### Selected text
┌────────

This week there has been some seriously great writing about under-the-radar topics that concern food and agriculture, but provide more general insights on the links between countries, sectors and people. I always enjoy link roundups from the blogs and newsletters I follow to get a peek into their reading lists; I hope you will, too!
This is a very poignant account of the decision of two Honduran brothers to stay or leave in their Honduran village in the dry corridor. One has migrated to New Orleans; the other has stayed in Honduras, but is reconsidering every month the rains don’t come and agricultural opportunities literally dry up. It’s very close to what we have observed in the field in Honduran coffee communities, where considerable amounts of men have left to seek their fortune in the USA. What the article doesn’t touch on as much is the important role of smallholder women who try to keep the farms running despite the lack in workforce. On the other hand, we have also seen that remittances are an important part of many households’ economies. Read this article for a visually stunning, very personal impression of such struggles.
Thanks to its relatively high value per fruit, the avocado has been heralded as a wonder crop for smallholder farmers. As this article explains, unfortunately it has not escaped the fate of many other high-value crops: organized crime. In the Michoacán region of Mexico, a group known as the Caballeros Templarios, the “Knights Templar”, uses extortion, kidnapping and the choice between plomo o plata (the choice between bribes and violent retribution familiar to any Narcos-viewer) to dominate the industry.
From the field, we know that money flowing around agricultural communities often attracts crime – to the point that development organizations are reluctant to work in communities during harvest time (since cash payments lead to more insecurity) and, in effect, avocado farmers I have talked to have to guard their fields day and night against robbers. This level of extortion however is baffling to me. It seems small-scale farmers in such a security context are truly caught between a rock and a hard place, since any economic success will soon be noticed and “taxed” by such organizations. Look forward to a post soon on the link between licit and illicit crops, which plays into this problematic.

└────────

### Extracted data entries
┌────────

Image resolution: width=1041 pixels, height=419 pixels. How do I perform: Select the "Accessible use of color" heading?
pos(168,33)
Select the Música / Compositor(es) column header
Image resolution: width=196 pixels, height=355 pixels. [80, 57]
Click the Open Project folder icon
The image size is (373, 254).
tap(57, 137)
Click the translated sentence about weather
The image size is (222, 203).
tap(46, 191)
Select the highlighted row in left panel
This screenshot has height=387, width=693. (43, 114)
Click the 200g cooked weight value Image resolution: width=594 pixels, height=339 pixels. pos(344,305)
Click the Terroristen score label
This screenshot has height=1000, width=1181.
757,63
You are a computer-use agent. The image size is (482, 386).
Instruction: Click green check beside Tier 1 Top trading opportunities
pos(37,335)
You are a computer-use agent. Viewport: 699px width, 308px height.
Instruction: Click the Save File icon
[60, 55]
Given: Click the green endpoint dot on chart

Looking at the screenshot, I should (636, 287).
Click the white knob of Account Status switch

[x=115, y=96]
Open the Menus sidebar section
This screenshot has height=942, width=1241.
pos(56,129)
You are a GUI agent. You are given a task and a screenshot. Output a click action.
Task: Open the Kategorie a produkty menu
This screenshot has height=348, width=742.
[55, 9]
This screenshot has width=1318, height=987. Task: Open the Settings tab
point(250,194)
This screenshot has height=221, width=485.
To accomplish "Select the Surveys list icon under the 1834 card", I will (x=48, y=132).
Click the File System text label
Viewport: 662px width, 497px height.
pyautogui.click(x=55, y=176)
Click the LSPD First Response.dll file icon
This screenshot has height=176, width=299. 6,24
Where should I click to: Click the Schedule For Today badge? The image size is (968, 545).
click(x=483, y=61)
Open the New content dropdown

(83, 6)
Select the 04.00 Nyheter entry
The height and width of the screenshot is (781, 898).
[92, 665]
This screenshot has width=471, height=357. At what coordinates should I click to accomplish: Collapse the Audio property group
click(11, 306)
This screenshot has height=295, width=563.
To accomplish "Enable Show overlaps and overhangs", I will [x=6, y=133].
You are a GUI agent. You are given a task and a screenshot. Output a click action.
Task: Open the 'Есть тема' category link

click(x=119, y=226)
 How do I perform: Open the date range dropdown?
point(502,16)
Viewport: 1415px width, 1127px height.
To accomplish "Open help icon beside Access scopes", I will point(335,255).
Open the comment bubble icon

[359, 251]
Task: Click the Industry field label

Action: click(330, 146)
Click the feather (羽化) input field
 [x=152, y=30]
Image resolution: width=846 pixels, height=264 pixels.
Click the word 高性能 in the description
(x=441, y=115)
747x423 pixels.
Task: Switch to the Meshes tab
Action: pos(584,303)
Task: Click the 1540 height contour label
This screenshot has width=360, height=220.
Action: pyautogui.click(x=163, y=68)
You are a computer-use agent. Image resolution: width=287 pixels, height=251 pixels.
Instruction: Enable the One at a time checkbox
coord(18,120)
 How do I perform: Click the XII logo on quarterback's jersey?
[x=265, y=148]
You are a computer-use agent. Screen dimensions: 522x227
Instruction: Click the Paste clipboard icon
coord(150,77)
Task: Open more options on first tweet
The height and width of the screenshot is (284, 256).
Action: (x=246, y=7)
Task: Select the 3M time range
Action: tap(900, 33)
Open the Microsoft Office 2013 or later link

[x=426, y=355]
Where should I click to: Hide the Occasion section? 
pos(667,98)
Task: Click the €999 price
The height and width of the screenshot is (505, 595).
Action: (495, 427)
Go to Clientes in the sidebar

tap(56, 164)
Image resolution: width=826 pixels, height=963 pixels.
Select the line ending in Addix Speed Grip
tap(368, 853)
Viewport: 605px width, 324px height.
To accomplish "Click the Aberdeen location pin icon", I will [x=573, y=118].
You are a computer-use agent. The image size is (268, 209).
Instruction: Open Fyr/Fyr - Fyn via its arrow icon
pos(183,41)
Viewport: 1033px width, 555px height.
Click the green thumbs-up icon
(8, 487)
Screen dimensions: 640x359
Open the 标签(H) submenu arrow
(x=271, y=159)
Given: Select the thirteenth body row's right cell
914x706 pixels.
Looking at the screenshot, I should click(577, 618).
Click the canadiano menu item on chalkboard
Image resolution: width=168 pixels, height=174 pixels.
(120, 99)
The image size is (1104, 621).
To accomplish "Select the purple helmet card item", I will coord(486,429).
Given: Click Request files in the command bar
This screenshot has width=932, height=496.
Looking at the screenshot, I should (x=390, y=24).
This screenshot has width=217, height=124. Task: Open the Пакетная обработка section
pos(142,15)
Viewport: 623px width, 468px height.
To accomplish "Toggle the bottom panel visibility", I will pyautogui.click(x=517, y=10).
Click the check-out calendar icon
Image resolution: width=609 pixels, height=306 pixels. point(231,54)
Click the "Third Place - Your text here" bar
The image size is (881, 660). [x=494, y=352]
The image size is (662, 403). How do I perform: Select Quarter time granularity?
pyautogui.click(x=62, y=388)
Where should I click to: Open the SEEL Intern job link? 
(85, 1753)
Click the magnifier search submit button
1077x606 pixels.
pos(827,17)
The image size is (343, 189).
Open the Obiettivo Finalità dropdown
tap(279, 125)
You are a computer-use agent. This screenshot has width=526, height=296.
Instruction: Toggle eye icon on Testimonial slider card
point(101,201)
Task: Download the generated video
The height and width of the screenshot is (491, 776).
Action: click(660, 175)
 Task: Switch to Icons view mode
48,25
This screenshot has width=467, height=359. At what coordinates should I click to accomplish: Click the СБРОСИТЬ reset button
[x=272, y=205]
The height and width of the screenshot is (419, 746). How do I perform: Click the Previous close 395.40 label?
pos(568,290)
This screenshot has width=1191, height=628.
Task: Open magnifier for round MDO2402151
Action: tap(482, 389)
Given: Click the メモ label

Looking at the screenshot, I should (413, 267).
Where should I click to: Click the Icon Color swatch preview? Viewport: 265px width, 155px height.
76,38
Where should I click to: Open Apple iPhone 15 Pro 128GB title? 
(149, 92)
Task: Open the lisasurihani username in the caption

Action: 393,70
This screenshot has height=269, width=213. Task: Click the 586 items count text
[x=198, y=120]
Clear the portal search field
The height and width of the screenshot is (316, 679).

└────────

### Task directions
Quote the food and agriculture roundup word for word, starting with "Thanks to its" and going on through "dominate the industry.".

### Written answer
Thanks to its relatively high value per fruit, the avocado has been heralded as a wonder crop for smallholder farmers. As this article explains, unfortunately it has not escaped the fate of many other high-value crops: organized crime. In the Michoacán region of Mexico, a group known as the Caballeros Templarios, the “Knights Templar”, uses extortion, kidnapping and the choice between plomo o plata (the choice between bribes and violent retribution familiar to any Narcos-viewer) to dominate the industry.